As we move down into the realm of 45nm and beyond, that’s no longer the case. Mistakes can cause an entire project to be shut down forever, and the team that made the mistake to be tossed out and replaced. Finding qualified replacements at the moment is not particularly challenging. But depending upon the size of the company and the investment in a project, mistakes also can inflict mortal wounds on the company itself.

 

At the leading edge of design, a single mistake and missed market window can cost in excess of $100 million. It can dry up a lucrative and longstanding customer relationship in a market where the potential customers can be counted on one hand. And it can eat into the profitability and market perception of even the largest semiconductor companies.

 

This is a fundamental exercise in risk management where all the variables are not known, and it could have some interesting ramifications for chip development in the future. At the very least, we are entering a stage where companies need to be able to gauge effectively when to pull the plug on development projects and move on. That will require much better communication up and down the design flow than has ever existed in the past, bringing together more parts of the flow at once.

 

If the software developers can’t write the software, then the hardware engineers need to know that. If there are changes in the hardware that could affect the software, that has to be communicated early, as well. And if the verification team is running into massive problems dealing with multiple power islands or stacked die models, then the project managers need to know that in a realistic time frame.

 

Perhaps even scarier than failure, however, is the fear of failure and what that will mean to innovation. Hollywood is a classic example of this, which is why we’re about to get a remake of The Taking of Pelham 1-2-3 and why we’re seeing yet another Terminator movie being released. With movies costing more than $100 million to make, no one wants to make a mistake.

 

In the chip world, this is a new phenomenon, and the big concern is that we’re going to ratchet down innovation and the rush to new nodes in an effort to play it safe–or simply hang back a couple nodes until the process is worked out.
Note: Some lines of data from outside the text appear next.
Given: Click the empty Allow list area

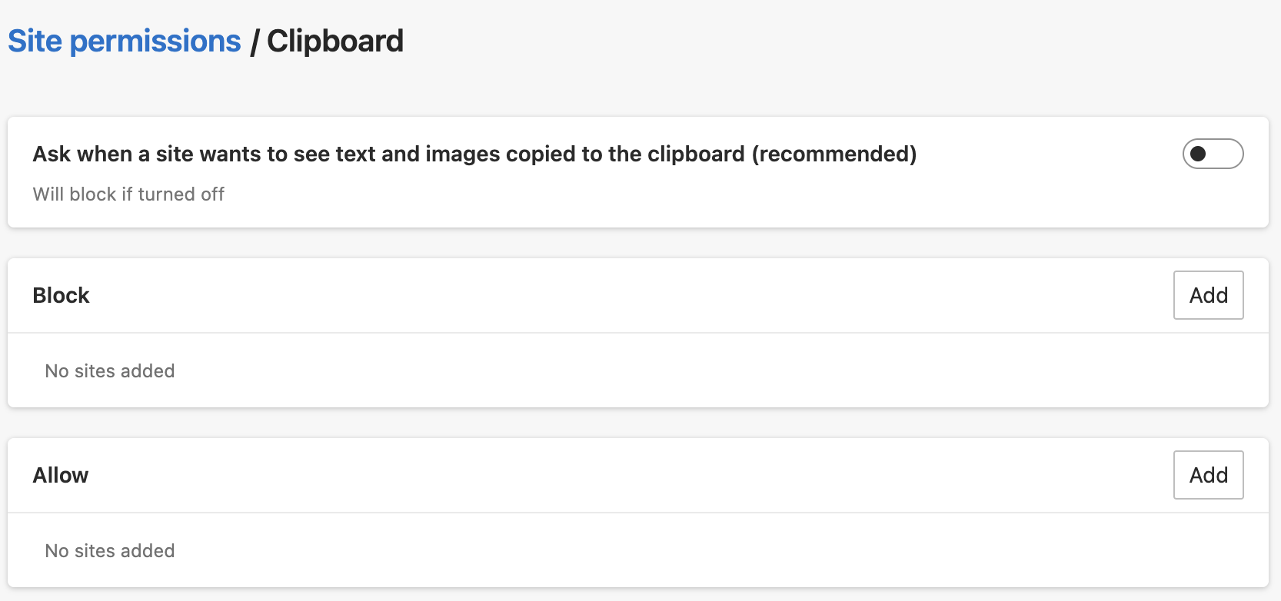Looking at the screenshot, I should [x=615, y=551].
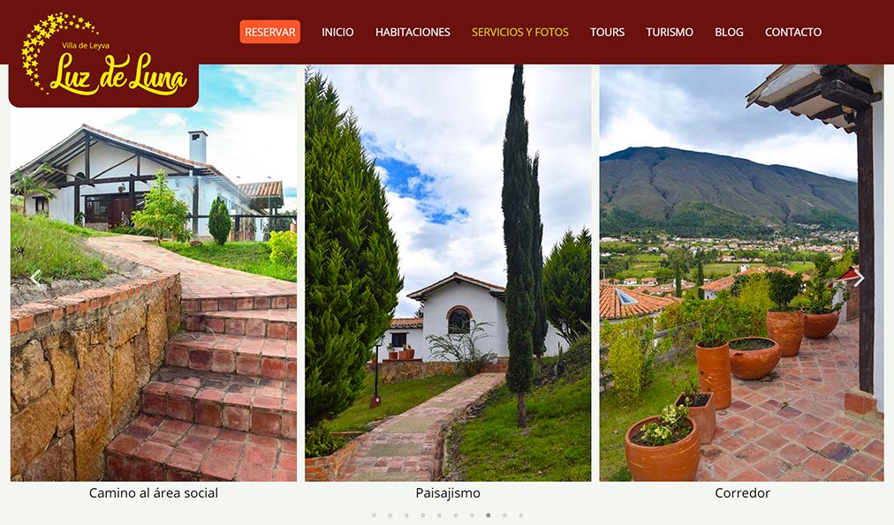The image size is (894, 525).
Task: Open the Camino al área social photo
Action: click(154, 273)
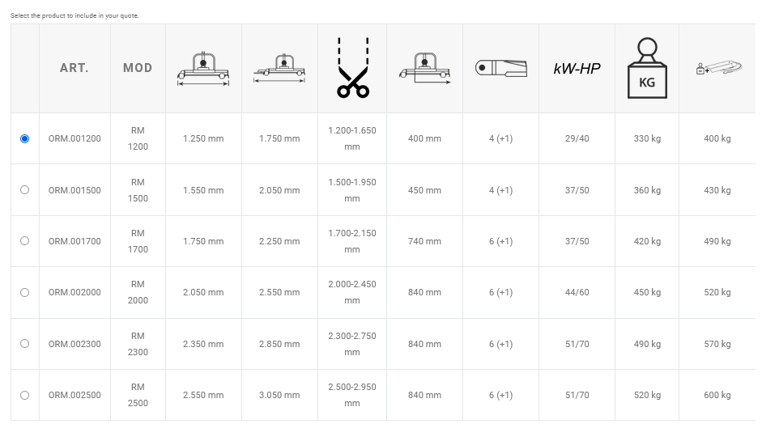This screenshot has width=762, height=441.
Task: Choose the ORM.001700 radio option
Action: pyautogui.click(x=24, y=241)
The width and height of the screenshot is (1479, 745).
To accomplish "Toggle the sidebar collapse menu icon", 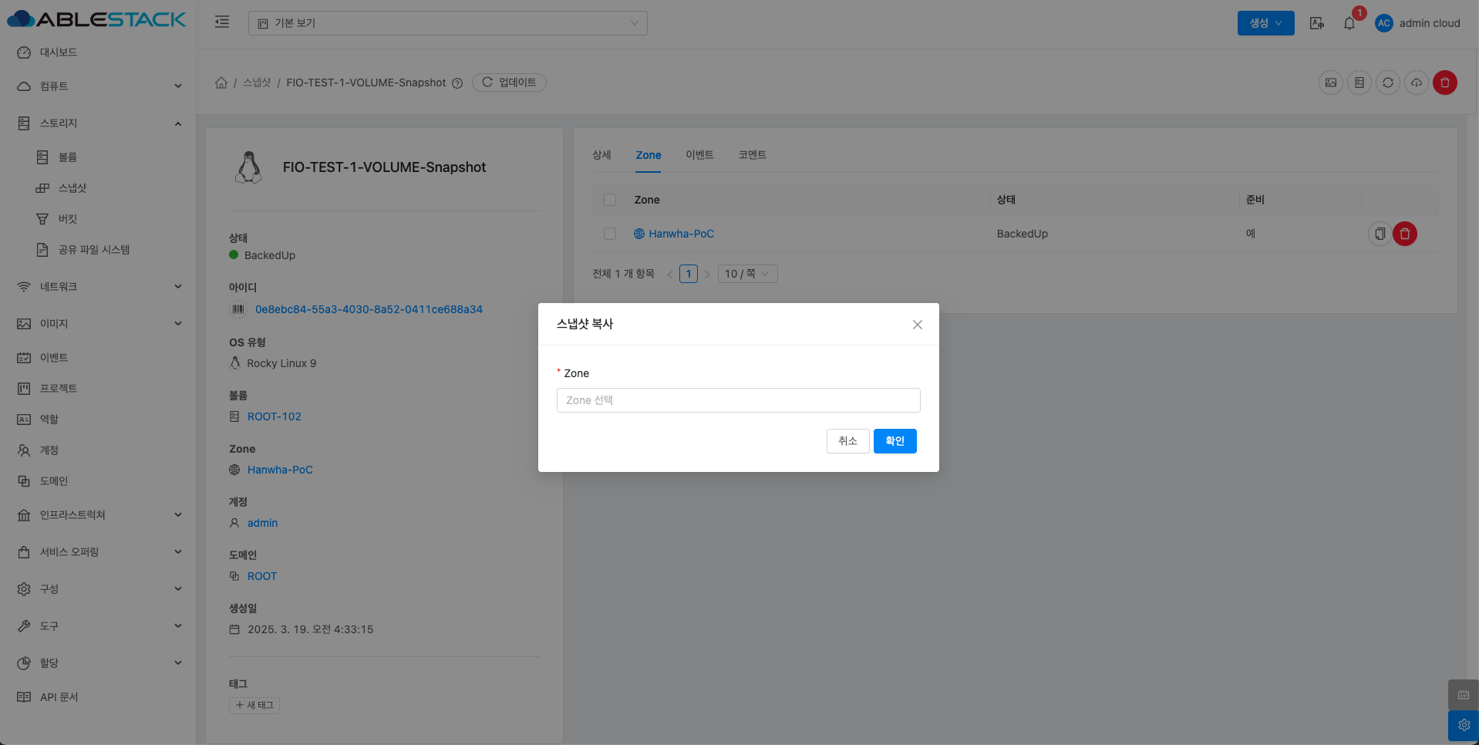I will click(222, 22).
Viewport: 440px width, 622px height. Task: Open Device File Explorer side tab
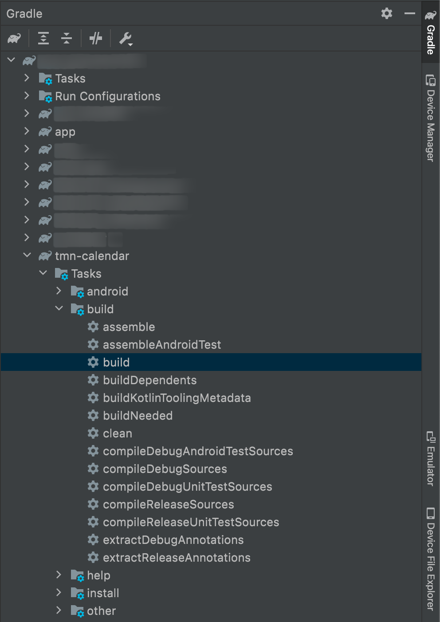click(430, 559)
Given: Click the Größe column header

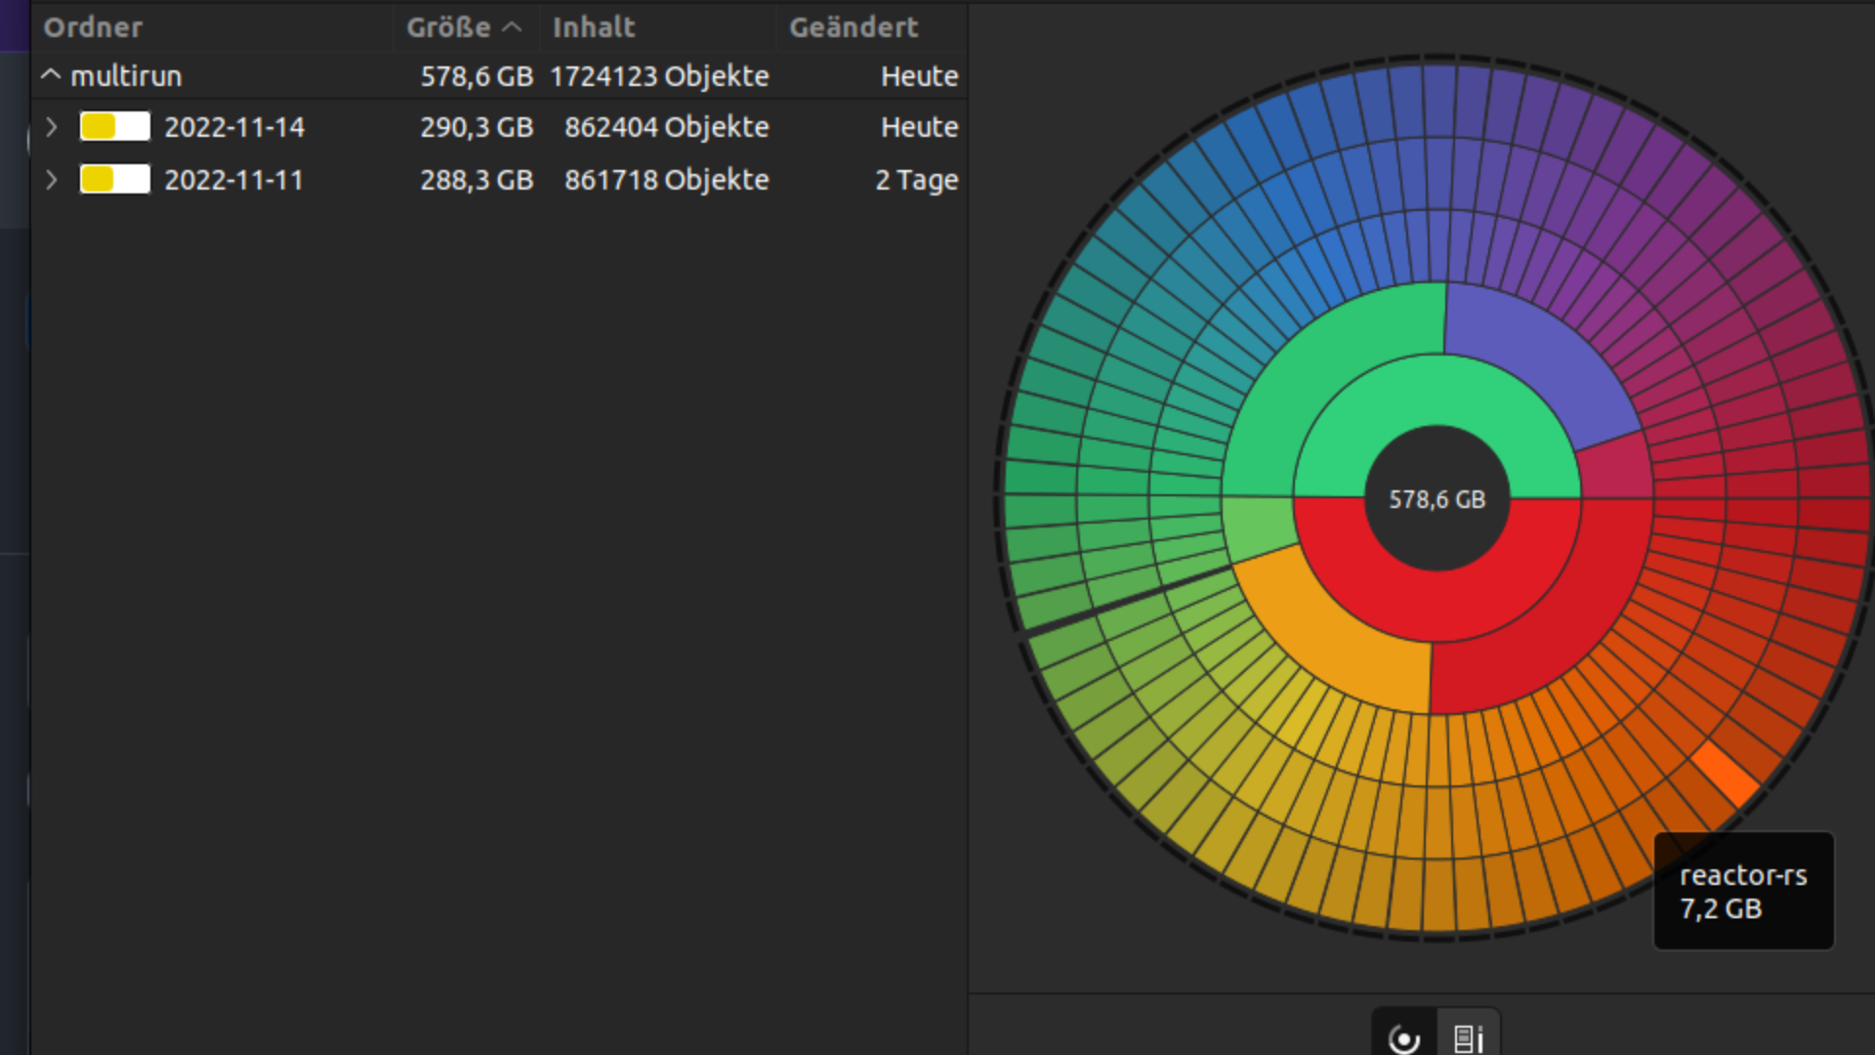Looking at the screenshot, I should pyautogui.click(x=448, y=27).
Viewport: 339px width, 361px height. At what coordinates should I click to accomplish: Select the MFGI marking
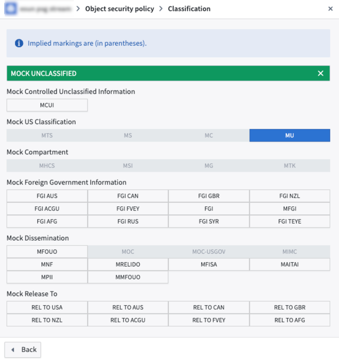pyautogui.click(x=289, y=209)
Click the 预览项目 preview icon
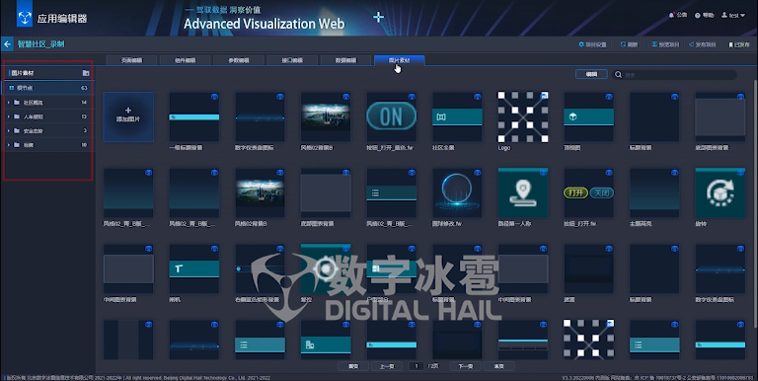 [x=654, y=44]
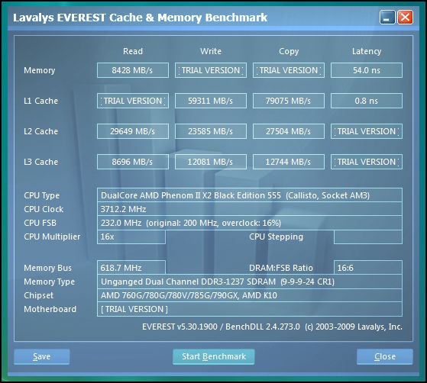Image resolution: width=427 pixels, height=383 pixels.
Task: Click the L3 Cache Copy 12744 MB/s field
Action: pyautogui.click(x=289, y=162)
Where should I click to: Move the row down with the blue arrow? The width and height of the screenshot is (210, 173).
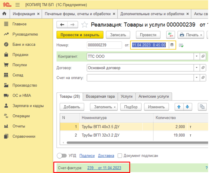[x=187, y=107]
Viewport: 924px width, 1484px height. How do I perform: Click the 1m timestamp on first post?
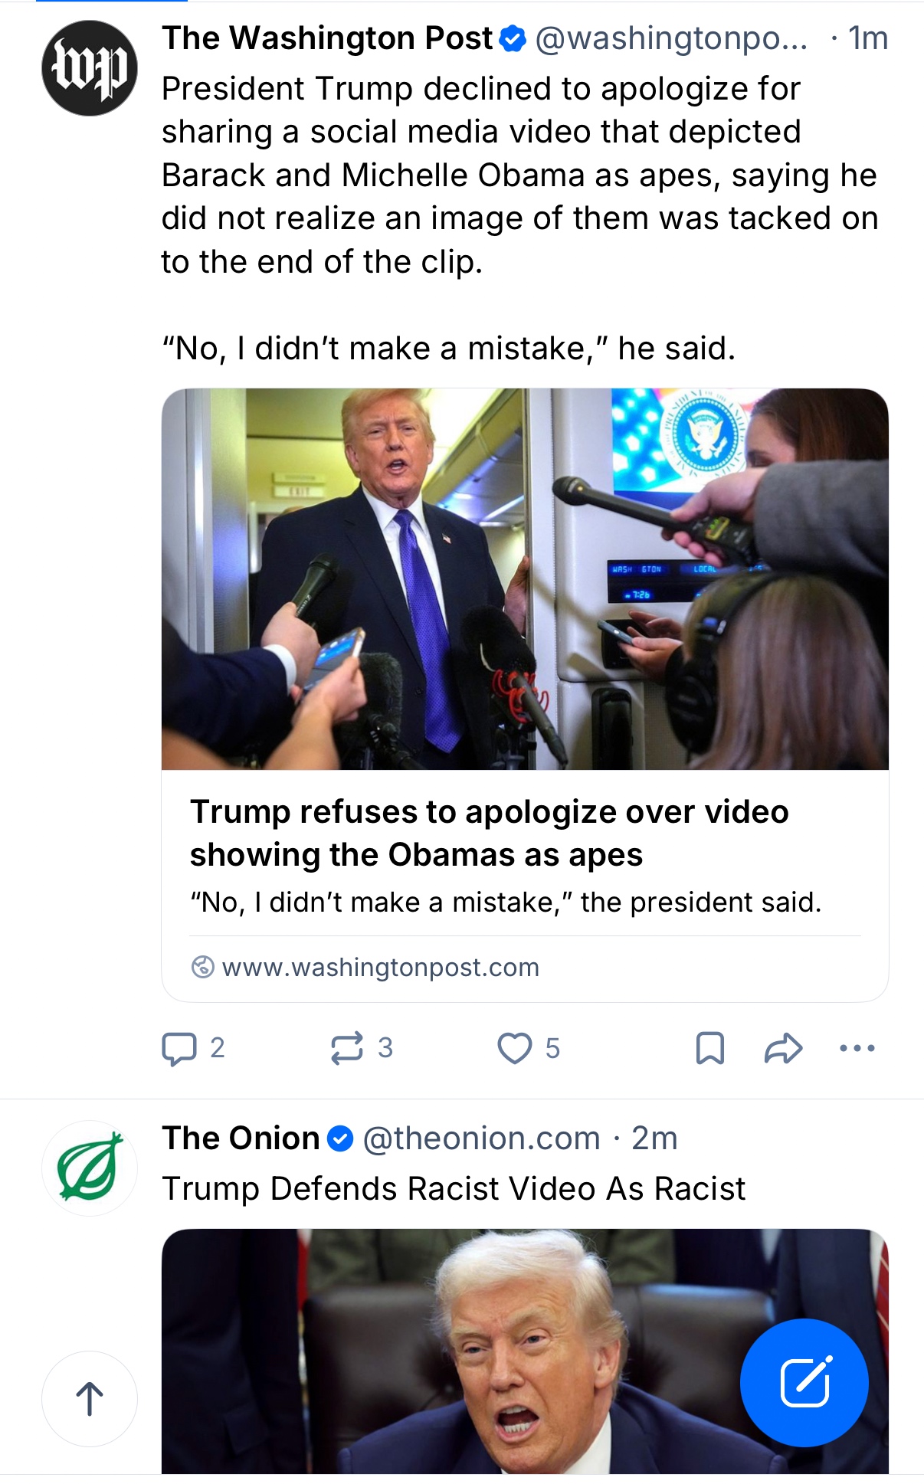868,38
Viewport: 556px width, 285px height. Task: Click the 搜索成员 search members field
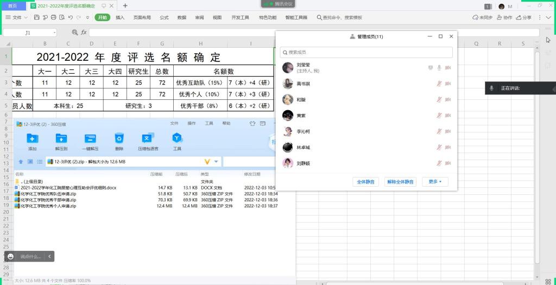click(367, 52)
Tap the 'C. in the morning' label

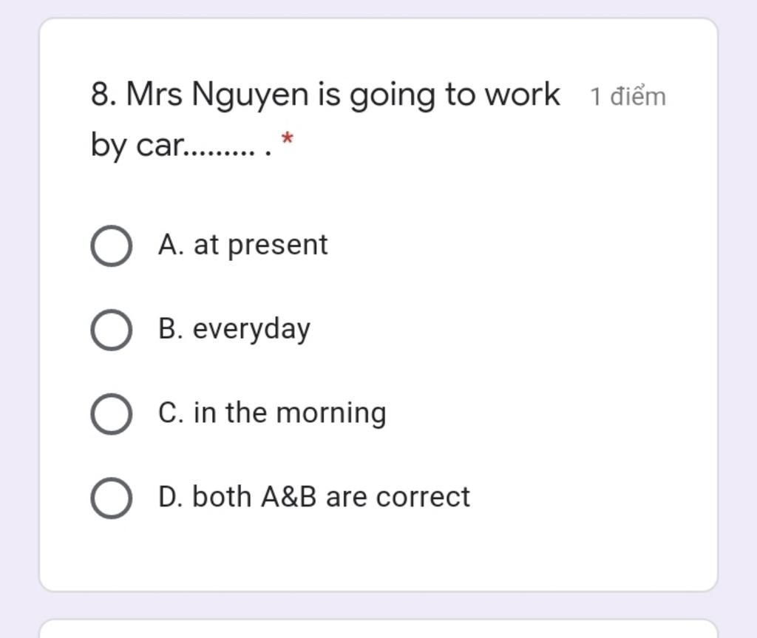click(272, 413)
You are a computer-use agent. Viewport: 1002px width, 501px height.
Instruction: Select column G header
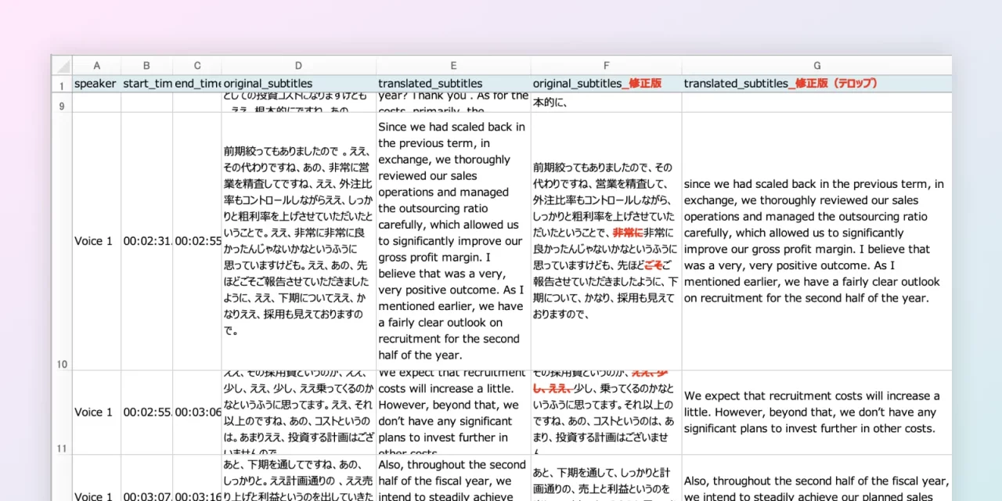coord(816,66)
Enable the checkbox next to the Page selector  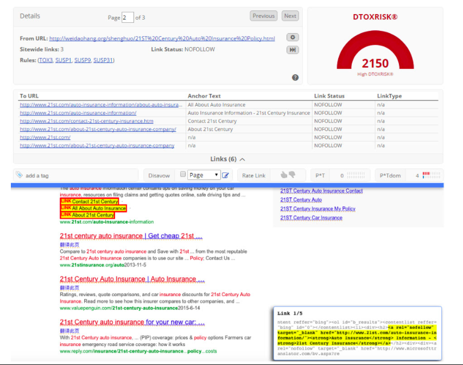(x=182, y=175)
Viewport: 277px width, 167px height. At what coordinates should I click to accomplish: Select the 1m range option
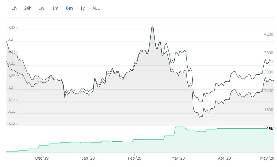[x=55, y=8]
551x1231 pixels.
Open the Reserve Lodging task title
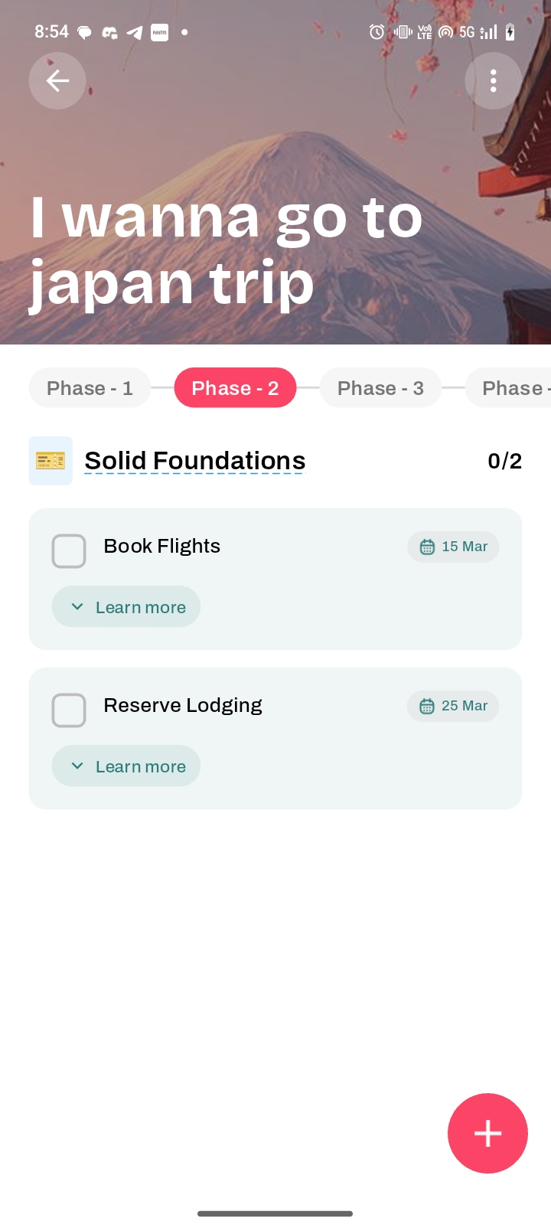[182, 705]

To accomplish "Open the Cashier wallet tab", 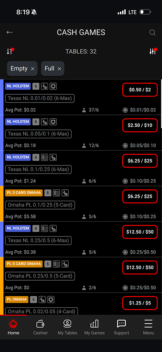I will [x=41, y=327].
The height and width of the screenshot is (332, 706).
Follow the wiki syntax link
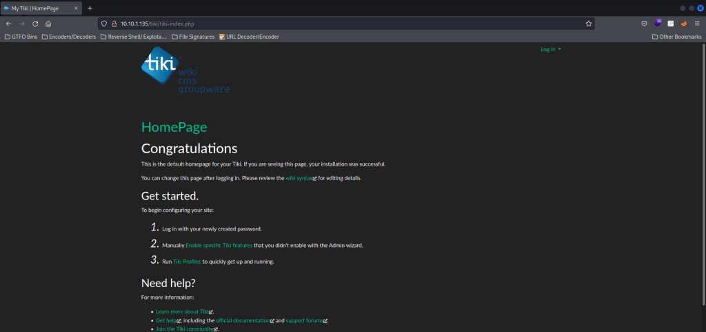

Ultimately, however, the cost may prove much higher than the cost of failure. Rather than losing a design team or even a company, it could mean the loss of an entire market’s potential, which is incalculable.

 

The good news is the risk is spread across multiple companies. The bad news is some of those companies won’t be around to gloat because the differences between one and another won’t be significant enough to warrant more than a couple competitors.